In particolare, i ricercatori hanno esaminato in giovani adulti un virus latente chiamato CMV, e la capacità dell’organismo di controllare il virus. Studi precedenti avevano mostrato che le persone anziane con basso livello di istruzione hanno meno successo nel combattere il CMV, alti livelli di anticorpi anti-CMV rendono più difficile per gli anziani combattere le nuove infezioni, come H1N1, e ostacolano la risposta immunitaria dell’organismo al vaccino antinfluenzale .

Attualmente,  “stiamo dimostrando che la capacità di tenere sotto controllo CMV varia in base al reddito e all’istruzione anche in età molto giovane, e questo potrebbe avere implicazioni per la capacità di combattere le nuove infezioni, come H1N1 per tutte le età, non solo gli anziani”, ha detto il co-autore dello studio Jennifer Dowd.

“Abbiamo guardato CMV, perché si tratta di una infezione che non viene eliminata dal corpo, ma persiste invece in uno stato latente con riattivazioni periodiche in individui generalmente sani. La risposta immunitaria di CMV può servire come un indicatore generale di alterazioni immunitarie ed è quindi un importante indicatore di rischio per la salute” ha commentato Aiello anch’egli autore del lavoro.

CMV è un virus latente nella famiglia herpes. L’infezione è comune, ma nella maggior parte delle persone non  è sintomatica perché il sistema immunitario conserva il virus sotto controllo. Le persone con basso reddito e  livello di istruzione perdono  il controllo del sistema immunitario più facilmente, ha spiegato Dowd. Il  sistema immunitario risulta indebolito, probabilmente a causa dell’aumento dei livelli di stress, e si diventa più suscettibili alle infezioni. Così l’attuale crisi economica e lavorativa potrebbe tradursi in un aumento della diffusione delle malattie infettive, quali l’influenza A.

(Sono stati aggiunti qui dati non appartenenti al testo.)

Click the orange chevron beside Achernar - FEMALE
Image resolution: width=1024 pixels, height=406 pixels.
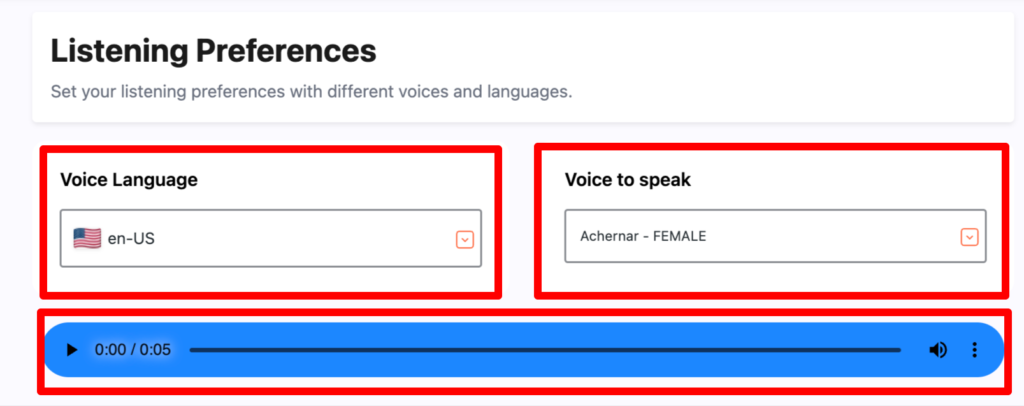[970, 237]
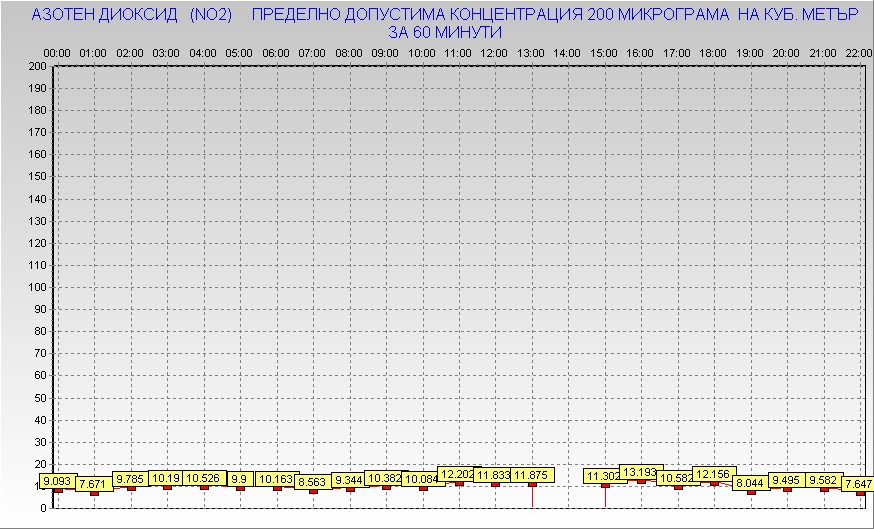Select the 10.526 data label
This screenshot has width=874, height=529.
[x=203, y=479]
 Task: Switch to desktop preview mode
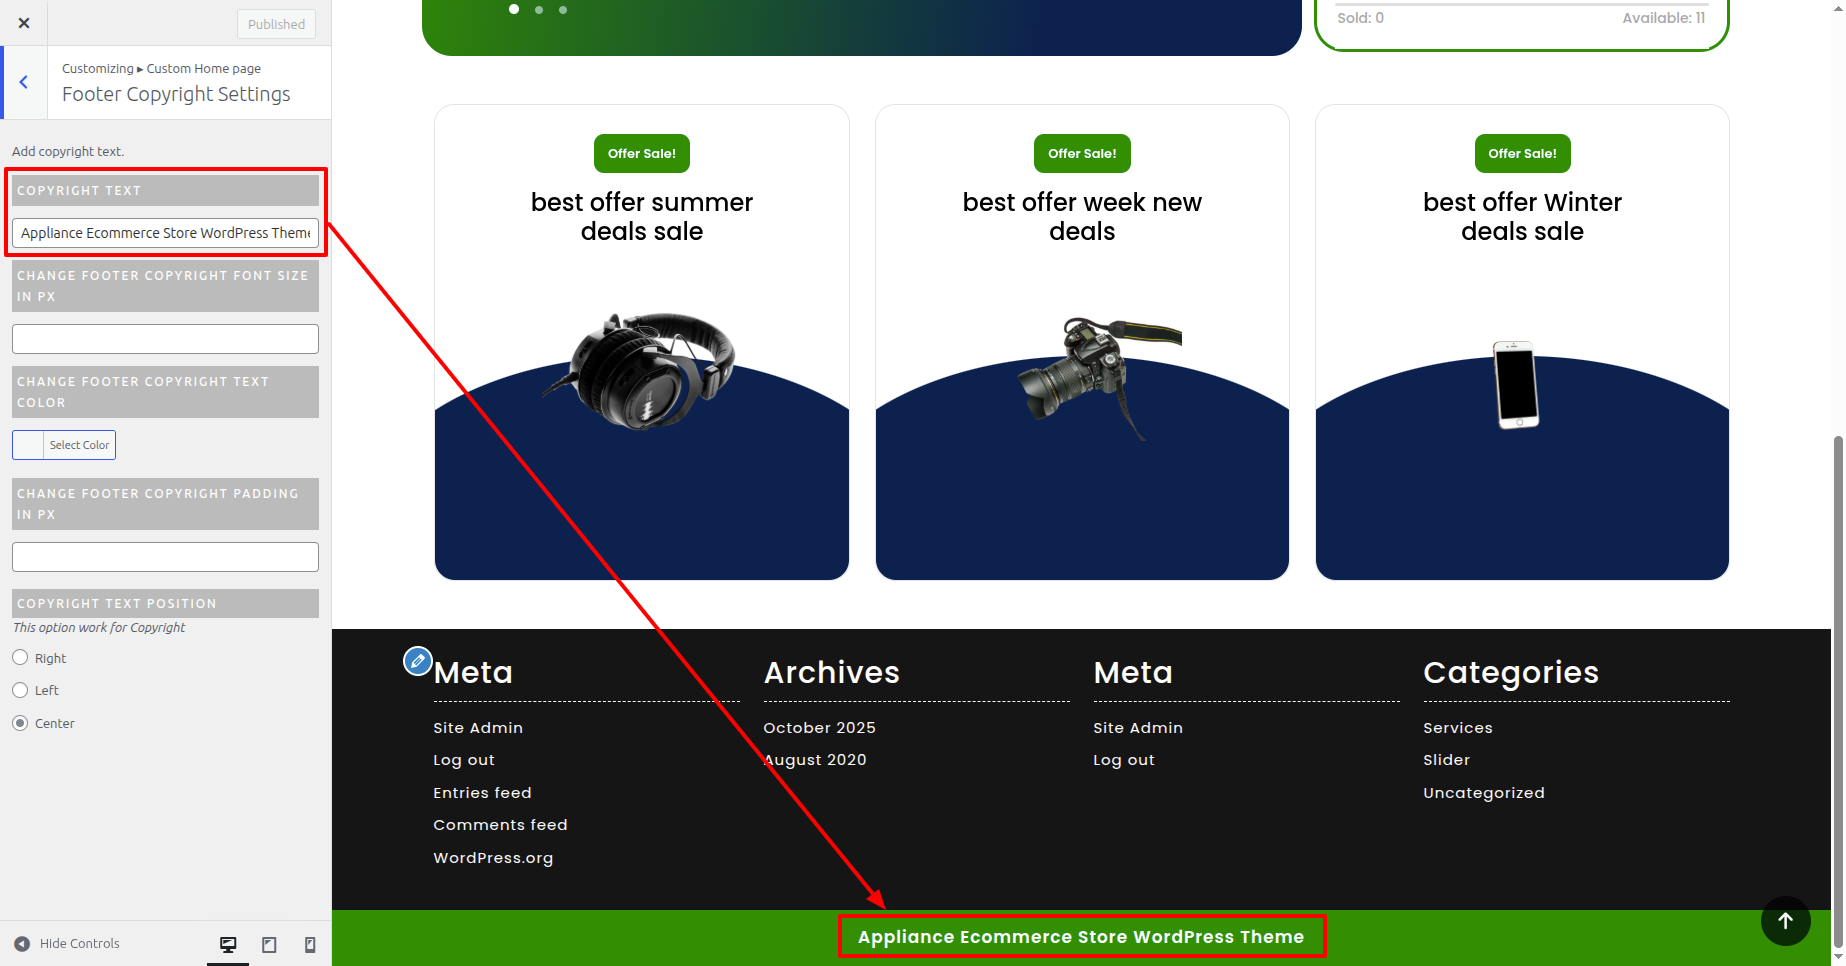pos(228,945)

“Quando si ascoltano le notizie attuali su H1N1,  ciascuno si sente obiettivo di questa  minaccia casuale, si ha la percezione che  tutti noi abbiamo la stessa probabilità di essere colpiti”, ha concluso Dowd. “Ma questo studio sottolinea che alcuni gruppi sono potenzialmente più sensibili e non sono solo le persone con malattie croniche”.